Dans ce contexte orwellien, les partisans d’al-Charaa espèrent que les sanctions états-uniennes ayant maintenu le peuple syrien dans une extrême pauvreté seront levées, et qu’al-Charaa pourra stabiliser, reconstruire et développer la nation syrienne en respectant ses minorités. À l’aune des exactions massives de ses hommes contre les druzes et les alaouites, des tensions persistantes entre les forces d’al-Charaa et les kurdes, et du risque que le territoire syrien ne devienne le théâtre d’une féroce lutte d’influence entre Israël et la Turquie, il paraît légitime de s’inquiéter pour l’avenir de ce pays – à l’instar de l’envoyé spécial des Nations-Unies pour la Syrie, qui craint qu’elle ne devienne une nouvelle Libye.     

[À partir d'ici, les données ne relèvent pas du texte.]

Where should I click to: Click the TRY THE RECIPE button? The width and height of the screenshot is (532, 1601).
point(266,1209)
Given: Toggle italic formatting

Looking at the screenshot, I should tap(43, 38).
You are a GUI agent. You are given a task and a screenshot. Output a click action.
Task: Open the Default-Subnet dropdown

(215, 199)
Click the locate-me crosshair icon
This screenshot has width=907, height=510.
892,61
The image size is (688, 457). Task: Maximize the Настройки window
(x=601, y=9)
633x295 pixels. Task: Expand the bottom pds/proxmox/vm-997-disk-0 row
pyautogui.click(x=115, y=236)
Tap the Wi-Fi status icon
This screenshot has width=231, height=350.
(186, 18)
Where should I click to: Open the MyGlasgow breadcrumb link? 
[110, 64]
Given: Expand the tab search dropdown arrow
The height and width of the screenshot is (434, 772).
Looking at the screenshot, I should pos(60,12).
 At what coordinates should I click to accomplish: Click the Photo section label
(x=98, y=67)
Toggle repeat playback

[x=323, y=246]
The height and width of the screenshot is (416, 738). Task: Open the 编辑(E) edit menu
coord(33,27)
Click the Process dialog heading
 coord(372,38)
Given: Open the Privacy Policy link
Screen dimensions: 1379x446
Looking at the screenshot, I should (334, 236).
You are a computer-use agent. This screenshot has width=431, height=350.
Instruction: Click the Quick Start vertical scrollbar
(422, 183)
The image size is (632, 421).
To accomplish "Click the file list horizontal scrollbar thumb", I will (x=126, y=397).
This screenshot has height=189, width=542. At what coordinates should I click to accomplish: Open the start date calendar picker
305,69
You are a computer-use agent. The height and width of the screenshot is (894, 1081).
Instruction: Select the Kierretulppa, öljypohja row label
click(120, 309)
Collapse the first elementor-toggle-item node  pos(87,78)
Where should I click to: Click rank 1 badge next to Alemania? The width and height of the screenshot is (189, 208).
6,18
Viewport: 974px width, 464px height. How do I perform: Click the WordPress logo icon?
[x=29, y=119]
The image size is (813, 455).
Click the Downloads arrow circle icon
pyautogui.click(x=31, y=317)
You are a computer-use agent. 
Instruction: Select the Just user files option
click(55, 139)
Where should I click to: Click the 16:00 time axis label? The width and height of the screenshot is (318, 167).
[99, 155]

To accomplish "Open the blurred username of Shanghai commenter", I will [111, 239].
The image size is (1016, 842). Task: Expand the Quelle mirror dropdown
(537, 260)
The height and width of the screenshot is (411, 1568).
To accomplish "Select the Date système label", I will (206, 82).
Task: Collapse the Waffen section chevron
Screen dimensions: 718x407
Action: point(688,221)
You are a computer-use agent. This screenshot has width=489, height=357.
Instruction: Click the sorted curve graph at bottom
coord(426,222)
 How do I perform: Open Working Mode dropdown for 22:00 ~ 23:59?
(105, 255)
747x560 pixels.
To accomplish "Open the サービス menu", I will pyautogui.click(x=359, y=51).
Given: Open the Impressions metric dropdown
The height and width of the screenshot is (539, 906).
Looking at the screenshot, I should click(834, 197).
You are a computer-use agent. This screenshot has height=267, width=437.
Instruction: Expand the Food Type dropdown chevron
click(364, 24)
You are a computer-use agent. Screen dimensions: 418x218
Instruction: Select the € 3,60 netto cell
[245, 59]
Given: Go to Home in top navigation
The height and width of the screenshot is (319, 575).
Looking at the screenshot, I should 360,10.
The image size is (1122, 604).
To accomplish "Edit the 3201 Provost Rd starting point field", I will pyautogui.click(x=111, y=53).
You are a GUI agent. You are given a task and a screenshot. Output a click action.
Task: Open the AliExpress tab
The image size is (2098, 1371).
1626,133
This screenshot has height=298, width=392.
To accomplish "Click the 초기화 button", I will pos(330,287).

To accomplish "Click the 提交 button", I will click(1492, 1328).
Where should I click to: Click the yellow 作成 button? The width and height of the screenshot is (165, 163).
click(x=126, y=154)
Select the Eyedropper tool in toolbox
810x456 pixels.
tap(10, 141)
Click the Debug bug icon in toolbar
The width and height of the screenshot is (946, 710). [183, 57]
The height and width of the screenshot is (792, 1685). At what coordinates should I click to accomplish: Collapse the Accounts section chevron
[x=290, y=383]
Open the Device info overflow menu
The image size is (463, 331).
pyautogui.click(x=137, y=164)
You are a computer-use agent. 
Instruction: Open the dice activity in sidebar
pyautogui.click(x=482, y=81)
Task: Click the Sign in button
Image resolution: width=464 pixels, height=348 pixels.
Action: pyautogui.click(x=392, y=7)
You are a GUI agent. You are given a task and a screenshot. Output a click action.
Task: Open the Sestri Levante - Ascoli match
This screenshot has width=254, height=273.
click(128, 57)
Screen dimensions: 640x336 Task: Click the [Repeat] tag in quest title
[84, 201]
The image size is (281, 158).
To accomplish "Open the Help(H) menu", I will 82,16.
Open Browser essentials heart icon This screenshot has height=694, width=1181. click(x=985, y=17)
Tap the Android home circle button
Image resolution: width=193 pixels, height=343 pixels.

[1]. Effectuée le 5 octobre 2025, une recherche sur Google Actualités avec les mots clés «Timber Sycamore» ne permet pas de trouver un seul média grand public occidental ayant évoqué cette opération depuis un an. Or, bien qu’elle fut stoppée par Trump durant l’été 2017, elle a permis à al-Charaa de s’imposer comme une figure centrale du djihad salafiste au Moyen-Orient, et elle a considérablement affaibli l’armée régulière syrienne. D’après le Washington Post, «un haut responsable digne de confiance estime que les combattants soutenus par la CIA auraient pu tuer ou blesser jusqu’à 100'000 soldats syriens et leurs alliés durant ces quatre dernières années.» (David Ignatius, «What the demise of the CIA’s anti-Assad program means», Washington Post, 20 juillet 2017).